CTRL: Narrative Konsistenz vs. prädikativer Algorithmus
Daniel Kehlmann hat ein Experiment gemacht: Auf Einladung der österreichischen Institution Open Austria ist er Anfang 2020 nach Palo Alto im Silicon Valley gereist, um die Möglichkeit zu testen, in Kollaboration mit einer Künstlichen Intelligenz einen Text zu generieren. Der Schriftsteller gibt also ein paar Sätze vor, drückt die CTRL-Taste und schon übernimmt der Algorithmus mit der sinnigen Bezeichnung “CTRL”. Ein Algorithmus hat kein Sprachgefühl, er kennt keine Grammatik und keine Zeichensetzung. Kann ein Algorithmus Geschichten erfinden?

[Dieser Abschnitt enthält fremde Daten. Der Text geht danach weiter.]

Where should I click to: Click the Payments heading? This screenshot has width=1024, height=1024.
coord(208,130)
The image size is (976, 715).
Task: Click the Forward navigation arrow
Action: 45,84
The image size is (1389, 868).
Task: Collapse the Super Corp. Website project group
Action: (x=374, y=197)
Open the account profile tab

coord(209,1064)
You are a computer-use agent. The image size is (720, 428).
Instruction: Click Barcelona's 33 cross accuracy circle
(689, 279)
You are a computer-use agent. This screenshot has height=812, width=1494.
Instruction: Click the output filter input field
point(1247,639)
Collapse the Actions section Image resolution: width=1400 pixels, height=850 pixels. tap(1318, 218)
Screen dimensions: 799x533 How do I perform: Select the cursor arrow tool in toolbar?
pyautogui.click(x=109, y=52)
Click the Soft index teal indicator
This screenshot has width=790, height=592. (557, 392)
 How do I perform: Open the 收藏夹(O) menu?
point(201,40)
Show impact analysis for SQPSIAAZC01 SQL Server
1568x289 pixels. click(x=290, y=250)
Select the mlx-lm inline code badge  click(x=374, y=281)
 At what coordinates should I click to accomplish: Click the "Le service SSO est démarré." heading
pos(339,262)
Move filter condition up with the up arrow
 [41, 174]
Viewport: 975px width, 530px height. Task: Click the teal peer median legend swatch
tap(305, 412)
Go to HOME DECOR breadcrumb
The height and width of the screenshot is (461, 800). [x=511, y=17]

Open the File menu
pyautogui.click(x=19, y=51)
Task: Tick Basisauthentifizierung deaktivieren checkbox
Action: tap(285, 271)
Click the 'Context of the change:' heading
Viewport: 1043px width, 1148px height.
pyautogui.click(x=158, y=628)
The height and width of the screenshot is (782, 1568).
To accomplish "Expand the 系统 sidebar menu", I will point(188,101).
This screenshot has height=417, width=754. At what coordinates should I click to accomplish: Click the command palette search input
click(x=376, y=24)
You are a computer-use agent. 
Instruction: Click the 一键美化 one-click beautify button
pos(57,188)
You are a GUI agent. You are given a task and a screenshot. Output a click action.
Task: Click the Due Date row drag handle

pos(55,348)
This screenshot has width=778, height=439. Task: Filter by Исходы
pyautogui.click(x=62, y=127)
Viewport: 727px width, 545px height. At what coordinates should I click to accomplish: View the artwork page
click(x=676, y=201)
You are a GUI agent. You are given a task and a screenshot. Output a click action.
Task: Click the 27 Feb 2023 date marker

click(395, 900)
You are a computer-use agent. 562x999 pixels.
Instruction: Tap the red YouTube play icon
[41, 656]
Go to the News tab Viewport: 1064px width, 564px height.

CTRL gehört zu der Sorte prädikativer Algorithmen, die die Besonderheit aufweisen, sich auf die Zukunft zu konzentrieren. Sie nehmen Wahrscheinlichkeitsregeln in ihre Berechnung auf und treffen eine Voraussage über zukünftige Ereignisse anhand statistischer Auswertungen. Dabei stützt sich der Sprachalgorithmus auf einen riesigen Datenpool aus Wortfragmenten, die aus den Wortfragmenten selbst sowie ihrer statistischen Relation zu jedem anderen Wort bestehen. In einem komplizierten Regelsystem wird dann das statistisch wahrscheinlichste Wort und in einem noch komplizierteren Regelsystem gerade das weniger wahrscheinliche Wort ausgegeben.
Gespannt drücke ich die CTRL-Taste, und der Algorithmus setzt fort: When we got inside, we saw a man sitting on his bed reading a book. Nun wieder ich: “Who are you guys?”, he asked without moving. Und CTRL setzt fort: My name is
This
This
This
This
This
[…]
Das funktioniert anfangs überraschend gut. CTRL erkennt Dialoge, reagiert auf Sprachwechsel und holt so einiges aus der Fülle seines Datenpools hervor. In einigen luziden Momenten der Künstlichen Intelligenz will der Schriftsteller sogar Anzeichen von Inspiration entdeckt haben. Doch leider stürzt CTRL nach wenigen Absätzen die “innere Logik” ab und der Text zerrinne auf eigentümlich dadaistische Weise, so Kehlmann.
THIS … In objektorientierten Programmiersprachen wie beispielsweise Java liefert das Schlüsselwort “this” eine Referenz auf das Objekt, in dem man sich gerade befindet. Eine Selbstreferenz zur Vermeidung von Namenskonflikten. Da kann es einem tatsächlich wie Kehlmann eiskalt den Rücken herunterlaufen.
Ein Text, der künstlerisch hätte bestehen können, ist dabei allerdings nicht herausgekommen. Seine Erfahrung, wie eine Künstliche Intelligenz aus den dunklen Tiefen der statistischen Abschätzung konsistente Sätze erstehen lässt, hat Kehlmann in seiner Stuttgarter Zukunftsrede beschrieben. Das Ergebnis ist einigermaßen erwartbar. Niemals sei ihm CTLR wie ein bewusstes Gegenüber vorgekommen, betont Kehlmann. Und doch beschleicht ihn die Ahnung, dass sich dies in ferner Zukunft womöglich anders anfühlen könnte. Einstweilen darf getrost weitergeschreiben werden, die schriftstellerische Tätigkeit ist noch lange nicht obsolet.